• **Task description**
Copy, without a single change, each line from the one that holds "The height and" to the bottom of the entries below, and drop any pictures.

--- Dataset records Enclosed Below ---

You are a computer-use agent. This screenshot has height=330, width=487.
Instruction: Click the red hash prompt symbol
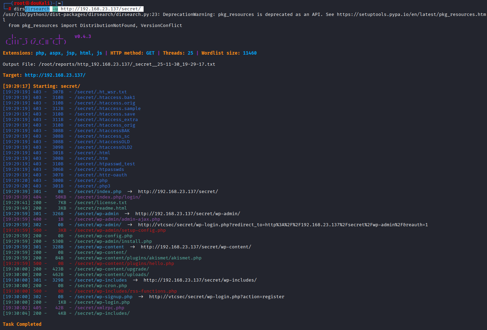pos(10,9)
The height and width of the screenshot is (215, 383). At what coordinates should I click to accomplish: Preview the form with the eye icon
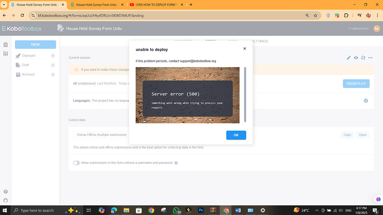(356, 58)
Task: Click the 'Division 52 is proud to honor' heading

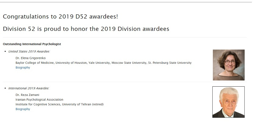Action: pyautogui.click(x=86, y=29)
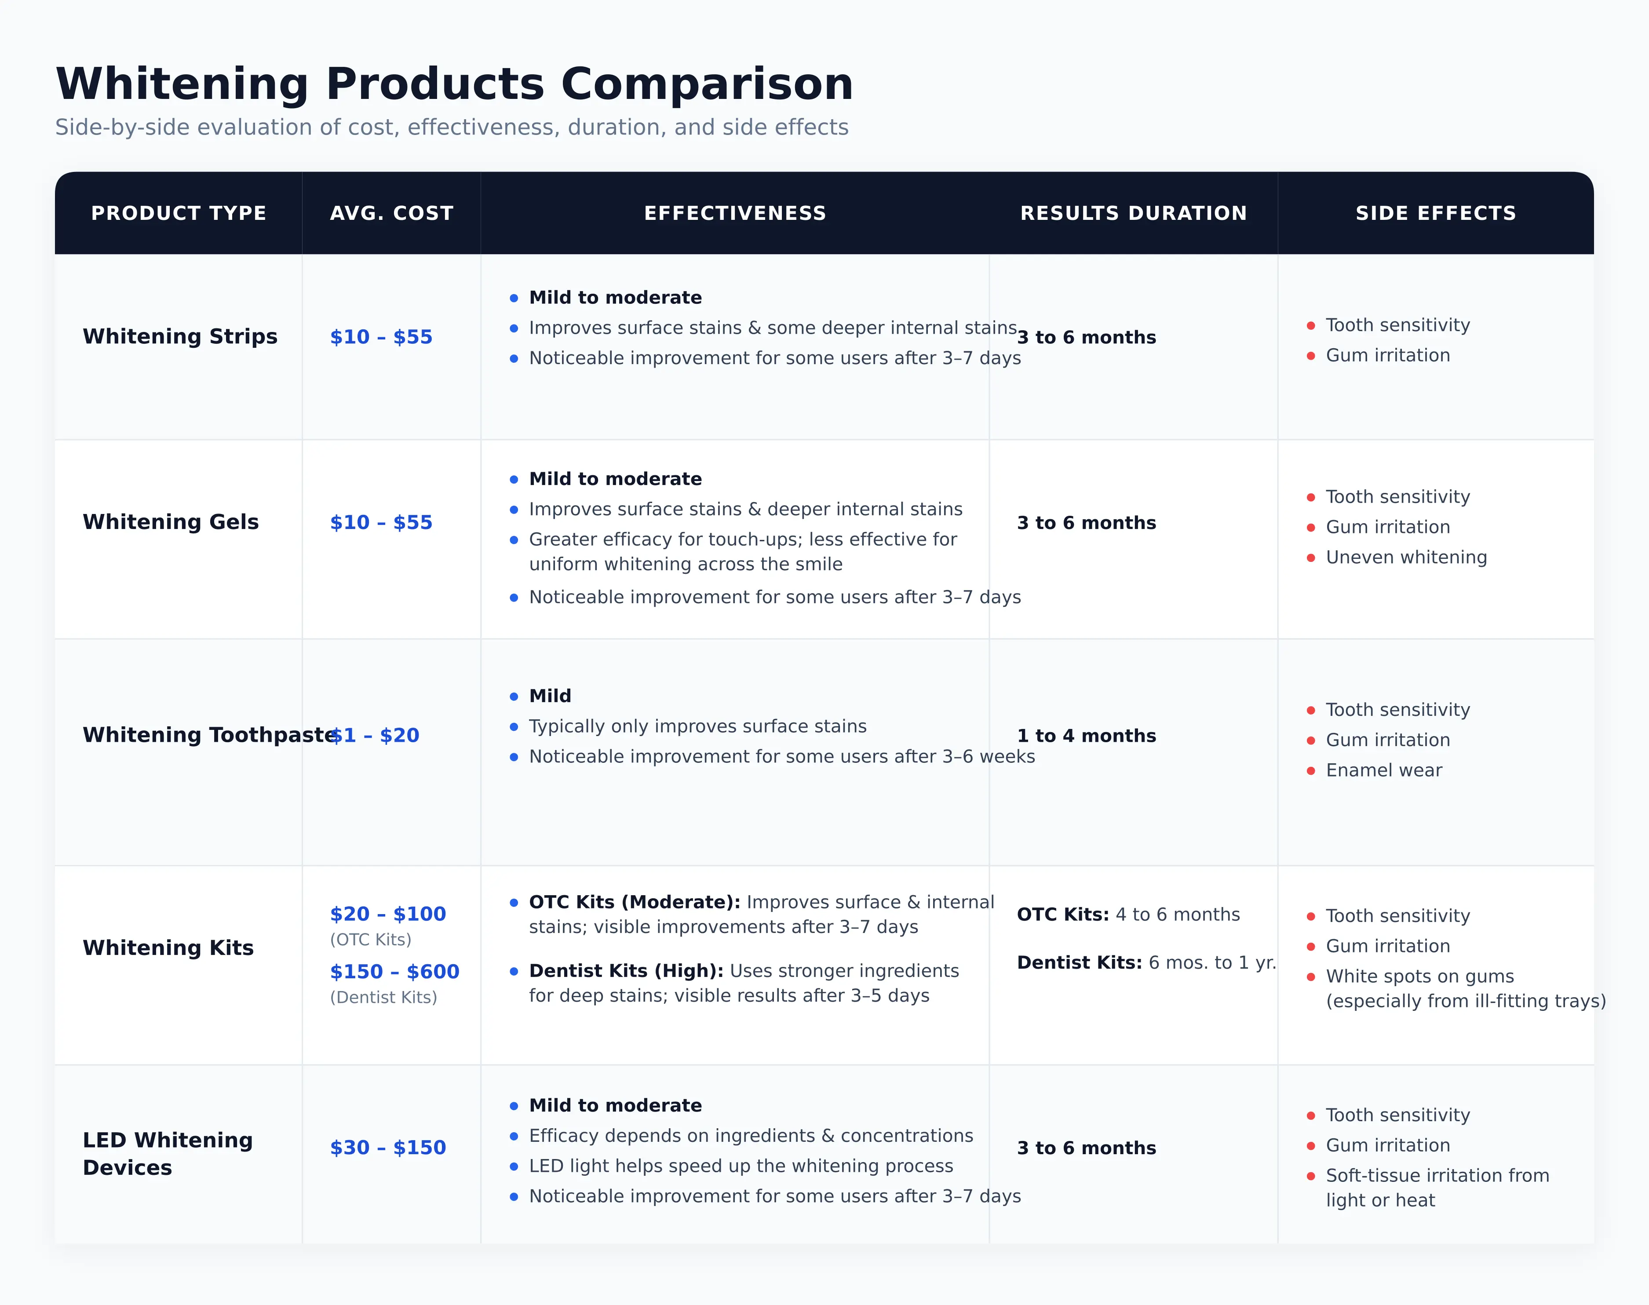Click the $30 – $150 LED device price

click(388, 1148)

--- End of Enclosed Dataset records ---

• **Solution for this exercise**
The height and width of the screenshot is (215, 383). At what coordinates should I click to accomplish: Preview the form with the eye icon
(356, 58)
Task: Click the 'Division 52 is proud to honor' heading

Action: pyautogui.click(x=86, y=29)
Click the $30 – $150 LED device price

click(388, 1148)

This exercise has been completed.